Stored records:

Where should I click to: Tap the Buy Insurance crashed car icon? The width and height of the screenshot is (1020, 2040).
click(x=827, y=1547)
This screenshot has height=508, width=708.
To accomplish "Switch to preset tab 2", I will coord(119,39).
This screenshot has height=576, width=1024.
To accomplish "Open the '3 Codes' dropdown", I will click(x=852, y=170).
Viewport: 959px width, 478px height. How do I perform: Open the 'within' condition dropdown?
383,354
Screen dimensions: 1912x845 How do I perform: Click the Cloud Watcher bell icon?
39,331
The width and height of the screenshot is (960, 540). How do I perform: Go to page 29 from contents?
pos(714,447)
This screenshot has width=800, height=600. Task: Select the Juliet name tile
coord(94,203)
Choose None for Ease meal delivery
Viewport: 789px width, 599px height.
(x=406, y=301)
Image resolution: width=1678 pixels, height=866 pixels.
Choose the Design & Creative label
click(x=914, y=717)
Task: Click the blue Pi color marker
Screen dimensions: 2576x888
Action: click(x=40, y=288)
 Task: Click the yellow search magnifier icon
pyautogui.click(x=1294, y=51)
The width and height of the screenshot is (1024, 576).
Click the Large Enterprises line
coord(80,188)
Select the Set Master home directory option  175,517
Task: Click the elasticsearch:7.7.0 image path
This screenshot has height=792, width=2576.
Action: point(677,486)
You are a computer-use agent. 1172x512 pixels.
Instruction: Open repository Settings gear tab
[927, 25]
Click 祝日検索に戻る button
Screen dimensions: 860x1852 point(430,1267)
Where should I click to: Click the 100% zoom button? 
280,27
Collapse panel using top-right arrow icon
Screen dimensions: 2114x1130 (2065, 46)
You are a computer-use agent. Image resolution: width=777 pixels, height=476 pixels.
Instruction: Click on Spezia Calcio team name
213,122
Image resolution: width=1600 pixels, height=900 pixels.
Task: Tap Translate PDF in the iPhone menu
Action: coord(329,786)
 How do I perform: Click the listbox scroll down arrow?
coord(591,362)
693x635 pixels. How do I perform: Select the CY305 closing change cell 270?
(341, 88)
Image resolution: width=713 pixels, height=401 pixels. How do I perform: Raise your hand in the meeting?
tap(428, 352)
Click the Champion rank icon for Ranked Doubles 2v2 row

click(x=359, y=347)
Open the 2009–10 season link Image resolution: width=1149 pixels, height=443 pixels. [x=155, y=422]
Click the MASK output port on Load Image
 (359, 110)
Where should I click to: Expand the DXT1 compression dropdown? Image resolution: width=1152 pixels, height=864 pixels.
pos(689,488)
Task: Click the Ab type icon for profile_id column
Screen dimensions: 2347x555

The task: Having read the entries above, repeat them exactly.

Answer box:
Where should I click to: Tap the Buy Insurance crashed car icon? The width and height of the screenshot is (1020, 2040).
click(x=827, y=1547)
This screenshot has height=508, width=708.
To accomplish "Switch to preset tab 2", I will coord(119,39).
This screenshot has height=576, width=1024.
To accomplish "Open the '3 Codes' dropdown", I will click(x=852, y=170).
Viewport: 959px width, 478px height. How do I perform: Open the 'within' condition dropdown?
383,354
Screen dimensions: 1912x845 How do I perform: Click the Cloud Watcher bell icon?
39,331
The width and height of the screenshot is (960, 540). How do I perform: Go to page 29 from contents?
pos(714,447)
This screenshot has width=800, height=600. Task: Select the Juliet name tile
coord(94,203)
Choose None for Ease meal delivery
Viewport: 789px width, 599px height.
(x=406, y=301)
Image resolution: width=1678 pixels, height=866 pixels.
Choose the Design & Creative label
click(x=914, y=717)
Task: Click the blue Pi color marker
Screen dimensions: 2576x888
Action: click(x=40, y=288)
 Task: Click the yellow search magnifier icon
pyautogui.click(x=1294, y=51)
The width and height of the screenshot is (1024, 576).
Click the Large Enterprises line
coord(80,188)
Select the Set Master home directory option  175,517
Task: Click the elasticsearch:7.7.0 image path
This screenshot has height=792, width=2576.
Action: point(677,486)
You are a computer-use agent. 1172x512 pixels.
Instruction: Open repository Settings gear tab
[927, 25]
Click 祝日検索に戻る button
Screen dimensions: 860x1852 point(430,1267)
Where should I click to: Click the 100% zoom button? 
280,27
Collapse panel using top-right arrow icon
Screen dimensions: 2114x1130 (2065, 46)
You are a computer-use agent. Image resolution: width=777 pixels, height=476 pixels.
Instruction: Click on Spezia Calcio team name
213,122
Image resolution: width=1600 pixels, height=900 pixels.
Task: Tap Translate PDF in the iPhone menu
Action: coord(329,786)
 How do I perform: Click the listbox scroll down arrow?
coord(591,362)
693x635 pixels. How do I perform: Select the CY305 closing change cell 270?
(341, 88)
Image resolution: width=713 pixels, height=401 pixels. How do I perform: Raise your hand in the meeting?
tap(428, 352)
Click the Champion rank icon for Ranked Doubles 2v2 row

click(x=359, y=347)
Open the 2009–10 season link Image resolution: width=1149 pixels, height=443 pixels. [x=155, y=422]
Click the MASK output port on Load Image
 (359, 110)
Where should I click to: Expand the DXT1 compression dropdown? Image resolution: width=1152 pixels, height=864 pixels.
pos(689,488)
Task: Click the Ab type icon for profile_id column
Screen dimensions: 2347x555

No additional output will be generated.